====== Excerpt

    --
    "Every time I see an adult on a bicycle, I no longer despair for the future of the human race." - H. G. Wells
  2. Re:Second owners, Right! by Jeremi · · Score: 3, Interesting

    In the future most cars won't have second owners.

    In the future, most cars won't have first owners (unless you count the automated-fleet service's assets department). Most cars will spend their entire services-lives operating as driverless taxis. As for how long they will last before becoming unusable, it will probably be quite a long time, assuming their battery-packs can be economically replaced. Competition will see to that; nobody running a driverless-taxi fleet is going to put up with cars that don't yield a good return on their investment.

    --


    I don't care if it's 90,000 hectares. That lake was not my doing.
  3. Re:Retrofit by Firethorn · · Score: 3, Interesting

    Average miles driven per year is ~13k in the USA, so if your car is under 100k, you're driving around a third of average. Even a '90s era car could expect to do 100k miles without major issues, so "runs great" is assumed as long as it wasn't exposed to excessive environmental problems.

    That said, you are correct. It will take a "long" time for the shift. I tend to rate it in milestones. We're currently at "testing on public roads". Some other milestones:
    First self-driving commercial vehicles available for sale/lease - taxis, delivery, intra-company transfers, areas where a certain amount of limitations are acceptable, and more attention can be made for specialized maintenance requirements. Looking cool matters less than practical.
    Next, self-driving car available for public sale to private individuals/parties.
    Self driving cars become dominant, IE over 50% of sales
    Self driving cars become exclusive - only special duty vehicles aren't self driving.
    Note, these milestones are basically at the dealer - it isn't what is actually on the road.
    so you realize that the average age of cars on the road today are 11.7 years, so if half of new cars sold are self driving, that doesn't mean that half of the cars on the road are. Maybe 5% are.

    So, if each milestone takes only 5 years(them moving to dominate could happen very quickly, but we're lagging on the introduction itself), that's 20 years before virtually all cars sold are self-driving. Then, another 20 years to get most of the remaining human driven cars off the road. Time for virtually all cars on the road, short of the occasional dude taking his Model-T out for a spin? 40+ years.

    --
    I don't read AC A human right
  4. Sam Vines boot theory by Firethorn · · Score: 4, Interesting

    You also have the Sam Vines boot theory. A good set of boots that will last you for life might cost as much as 5 sets of boots that each last a year, especially if you take care of them, but it's the rich people who will buy the good boots, while the poor stay in the hole buying a new pair of boots every year or less, despite it costing more over the long run.

    It's expensive to be poor.
============
====== Source information
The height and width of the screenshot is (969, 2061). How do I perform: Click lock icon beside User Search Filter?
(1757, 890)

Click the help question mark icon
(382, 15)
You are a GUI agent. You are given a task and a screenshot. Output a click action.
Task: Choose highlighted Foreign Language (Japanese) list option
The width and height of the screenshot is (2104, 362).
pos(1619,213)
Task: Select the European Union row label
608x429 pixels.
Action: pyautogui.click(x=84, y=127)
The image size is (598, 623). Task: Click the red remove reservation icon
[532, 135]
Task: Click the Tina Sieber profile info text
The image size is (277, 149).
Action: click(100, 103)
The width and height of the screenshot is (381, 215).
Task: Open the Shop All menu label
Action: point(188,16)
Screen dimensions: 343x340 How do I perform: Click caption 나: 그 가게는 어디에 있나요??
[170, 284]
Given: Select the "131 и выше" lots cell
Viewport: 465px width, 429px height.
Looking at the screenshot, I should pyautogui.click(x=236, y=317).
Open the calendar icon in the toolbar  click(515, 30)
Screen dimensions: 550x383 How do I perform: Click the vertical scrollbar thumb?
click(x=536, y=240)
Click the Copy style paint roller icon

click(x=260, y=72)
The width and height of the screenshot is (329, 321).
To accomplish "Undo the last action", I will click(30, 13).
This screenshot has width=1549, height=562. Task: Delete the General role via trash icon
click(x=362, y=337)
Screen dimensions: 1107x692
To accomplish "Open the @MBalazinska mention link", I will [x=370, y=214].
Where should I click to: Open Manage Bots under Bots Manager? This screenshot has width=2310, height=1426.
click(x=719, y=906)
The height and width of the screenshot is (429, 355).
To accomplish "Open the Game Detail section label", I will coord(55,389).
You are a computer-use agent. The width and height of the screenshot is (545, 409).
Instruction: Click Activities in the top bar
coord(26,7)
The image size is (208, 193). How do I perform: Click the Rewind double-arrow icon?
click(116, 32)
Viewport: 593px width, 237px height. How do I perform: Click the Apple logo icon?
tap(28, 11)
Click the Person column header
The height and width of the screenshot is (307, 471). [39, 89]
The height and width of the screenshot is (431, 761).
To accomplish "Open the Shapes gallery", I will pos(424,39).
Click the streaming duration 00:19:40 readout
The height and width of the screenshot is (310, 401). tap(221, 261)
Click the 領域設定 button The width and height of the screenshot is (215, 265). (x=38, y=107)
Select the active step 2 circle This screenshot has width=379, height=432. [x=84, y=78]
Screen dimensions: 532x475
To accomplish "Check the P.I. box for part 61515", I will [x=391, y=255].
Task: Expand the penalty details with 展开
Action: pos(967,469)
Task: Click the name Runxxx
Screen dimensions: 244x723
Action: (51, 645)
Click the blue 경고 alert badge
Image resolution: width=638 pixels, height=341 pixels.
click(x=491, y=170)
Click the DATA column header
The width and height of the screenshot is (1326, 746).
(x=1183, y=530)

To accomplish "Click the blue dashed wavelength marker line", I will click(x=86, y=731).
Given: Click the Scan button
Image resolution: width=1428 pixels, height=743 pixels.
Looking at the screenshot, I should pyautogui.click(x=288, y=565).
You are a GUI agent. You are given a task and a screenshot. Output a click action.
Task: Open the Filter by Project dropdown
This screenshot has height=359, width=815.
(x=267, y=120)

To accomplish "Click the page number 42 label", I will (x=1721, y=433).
============
Work instructions:
[A] Summarize the comment thread in three sentences.
[B] Please write out the part of the comment thread from "3. Re:Retrofit by" up to and including "excessive environmental problems.".
[C] For each statement below, say yes or no depending on whether it agrees with the comment thread, and quote the words that decide it.
(i) Average miles driven per year in the USA is about 13k.
(ii) Once half of new cars sold are self-driving, half of the cars on the road will be too.
(iii) Under the Sam Vines boot theory, it is the poor who buy the good boots.

Responses per task:
[A] One commenter predicts that most future cars will have no first owners and will spend their service lives as driverless taxis, lasting a long time if their battery packs can be economically replaced. Another lays out milestones for the shift to self-driving cars and estimates that, at about 5 years per milestone, it will take 40+ years before virtually all cars on the road are self-driving. A third comment invokes the Sam Vines boot theory: the rich buy durable boots while the poor keep buying cheap pairs that cost more over the long run, so it's expensive to be poor.

[B]
3. Re:Retrofit by Firethorn · · Score: 3, Interesting

    Average miles driven per year is ~13k in the USA, so if your car is under 100k, you're driving around a third of average. Even a '90s era car could expect to do 100k miles without major issues, so "runs great" is assumed as long as it wasn't exposed to excessive environmental problems.

[C]
(i) Yes: "Average miles driven per year is ~13k in the USA"
(ii) No: "if half of new cars sold are self driving, that doesn't mean that half of the cars on the road are. Maybe 5% are."
(iii) No: "it's the rich people who will buy the good boots, while the poor stay in the hole buying a new pair of boots every year or less"